I'm currently about 20 weeks pregnant and I was just diagnosed with secondary membranous nephropathy after reviewing my renal biopsy with my nephrologist and University of Washington pathologists.
A little bit of background:
They found 4500 mg of protein in my urine at 10 weeks pregnant. Two months later, I receive renal biopsy reports I am diagnosed with secondary membranous nephropathy and was told something underlying is causing my kidney issue.
My biopsy states they found 3+ kappa light chain, 0 lambda light chain. IgG and c3 3+ and trace C1q (am I even speaking English anymore ...) Rare possible tubuloreticular inclusion in endothelial cells, not sure what that means.
My nephrologist was a little brief with me, and I probably wasn't asking the right questions, but basically my plasma cells should be making both kappa and lambda light chains but that's not what they are seeing in the biopsy. Sound okay so far?

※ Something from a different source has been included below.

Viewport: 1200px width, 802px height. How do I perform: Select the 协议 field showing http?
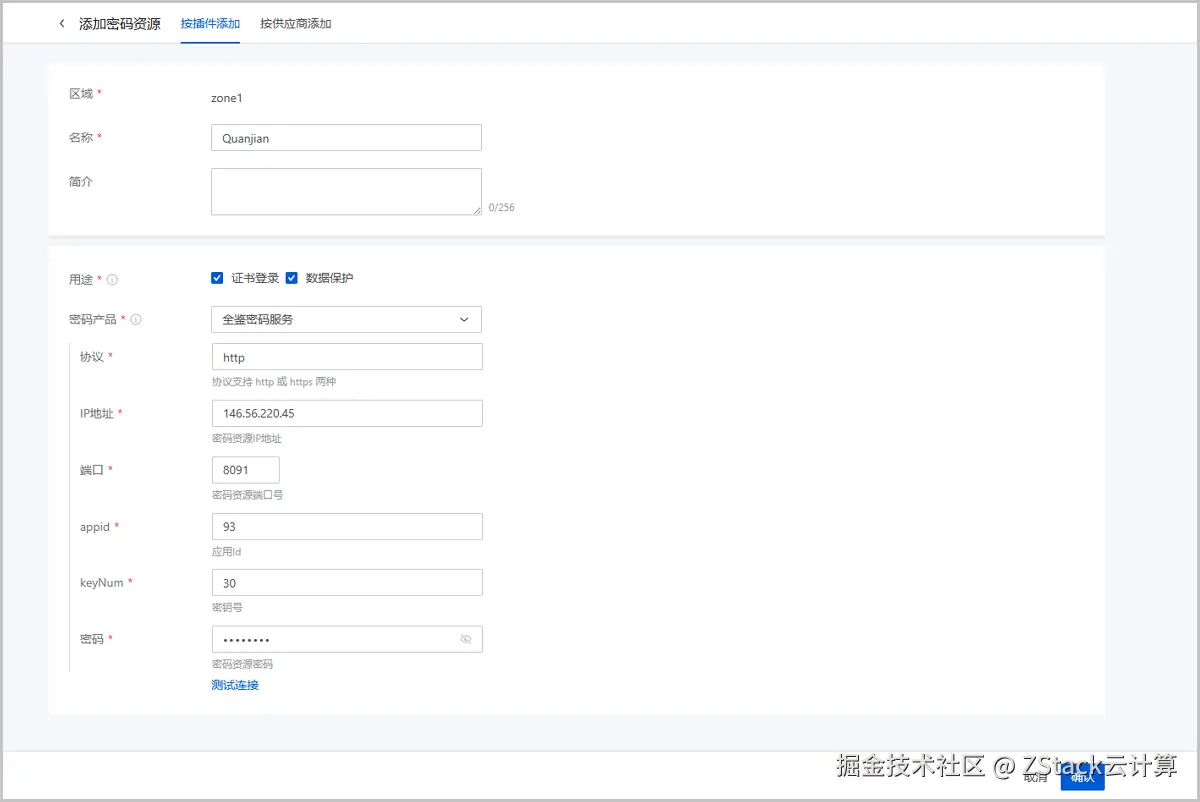point(346,356)
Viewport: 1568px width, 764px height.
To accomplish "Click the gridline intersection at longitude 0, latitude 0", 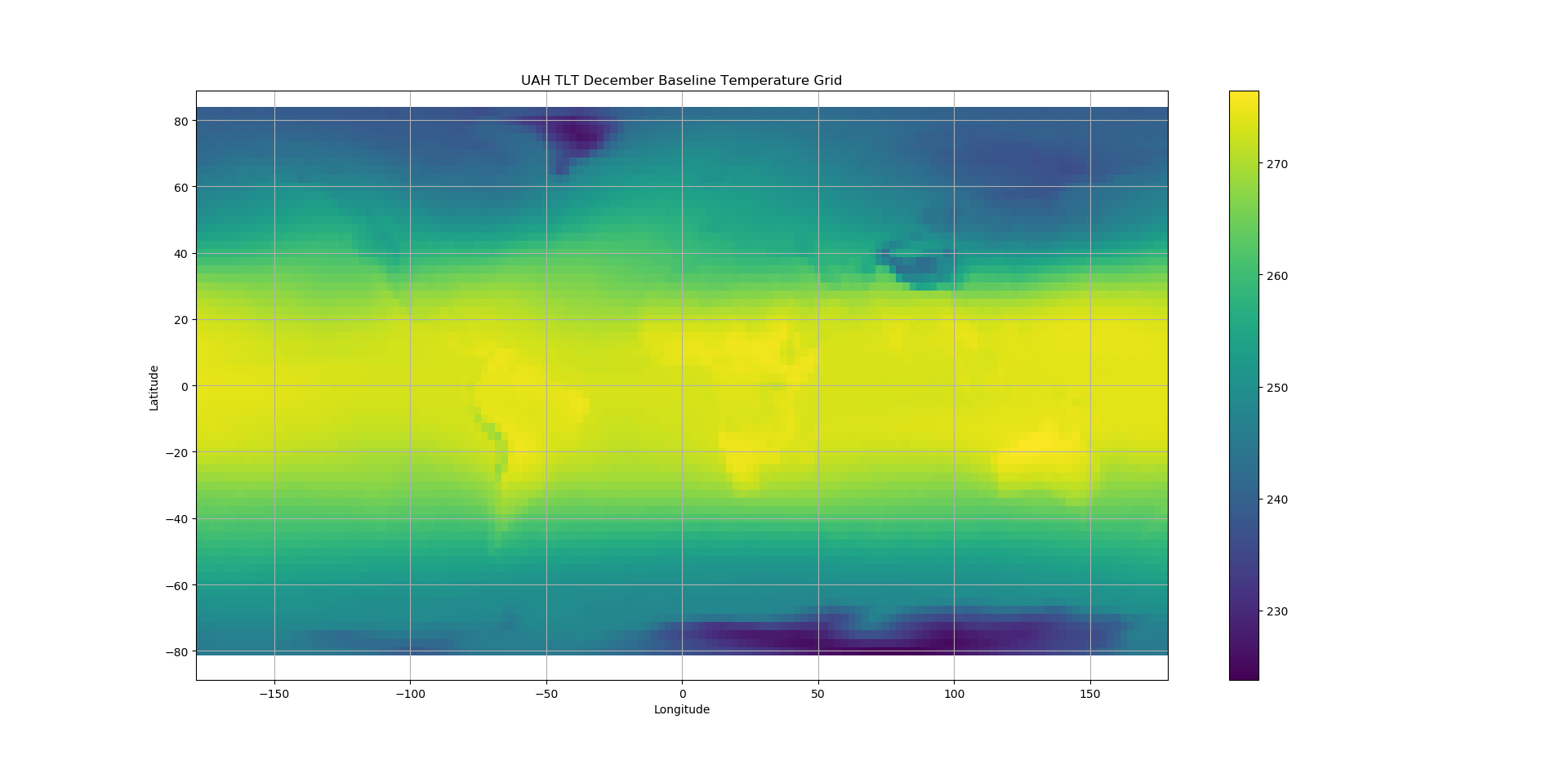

I now have an appointment with the hematologist to see why this is and my doctor mentioned I will probably have a bone marrow biopsy done to rule out myeloma? I'm still not even sure if I heard her right, I was by myself trying to take this all in.
Is this a routine next step? Should I be concerned?
I'm a little lost right now. I've had labs taken for lambda kappa ratio and all of that. Still waiting on results. Thank you in advance
With pregnancy and now this I feel a little lost!